→ **Document passage**:
****************

These stories are non-fiction. Authenticity is golden.

Be Lean

Say everything you need to say, no more and no less.

Listen Deeply

This is not the time to scan your mind for chores or plan and revise your story.  Simply listen from the heart, without analysis or judgment.

Why Roots? Why Trees?

Trees communicate with each other in sophisticated ways: by making sounds, releasing scents, employing trillions of beneficial fungi at their root tips, and sharing nutrients and water with hungry, thirsty, and sick trees. Mature trees nourish, shade, support, and even discipline the growth of saplings. Peers direct the growth of branches to share life-giving light with neighbors.

According to the forester Peter Wohlleben, the author of The Hidden Life of Trees, trees of the same and different species do all this (and more) to support each other. A lone tree is vulnerable. But nestled in a collaborative stand, trees not only thrive, but live for hundreds of years.

****************

Saved entries:
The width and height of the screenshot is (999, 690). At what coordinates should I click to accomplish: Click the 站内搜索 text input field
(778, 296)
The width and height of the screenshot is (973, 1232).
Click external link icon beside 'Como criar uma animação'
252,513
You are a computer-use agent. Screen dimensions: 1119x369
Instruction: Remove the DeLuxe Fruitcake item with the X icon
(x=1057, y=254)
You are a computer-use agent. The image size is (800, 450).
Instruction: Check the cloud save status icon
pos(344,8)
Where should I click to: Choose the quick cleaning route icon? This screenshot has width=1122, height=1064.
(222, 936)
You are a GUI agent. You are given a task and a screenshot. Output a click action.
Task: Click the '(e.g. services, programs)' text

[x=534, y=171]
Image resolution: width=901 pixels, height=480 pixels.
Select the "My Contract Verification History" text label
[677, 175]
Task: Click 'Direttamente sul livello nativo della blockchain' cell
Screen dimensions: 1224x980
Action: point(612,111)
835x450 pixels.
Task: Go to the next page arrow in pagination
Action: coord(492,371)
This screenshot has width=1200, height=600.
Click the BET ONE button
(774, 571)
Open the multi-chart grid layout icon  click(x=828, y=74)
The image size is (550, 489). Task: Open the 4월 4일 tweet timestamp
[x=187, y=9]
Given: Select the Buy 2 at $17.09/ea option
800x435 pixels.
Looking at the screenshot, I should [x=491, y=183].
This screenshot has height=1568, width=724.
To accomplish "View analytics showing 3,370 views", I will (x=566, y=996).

****************

→ **Exercise instructions**: In the passage on trees, what do trees employ at their root tips? The rows were taken from a different source than the passage on trees.

→ **Answer for this exercise**: Trillions of beneficial fungi.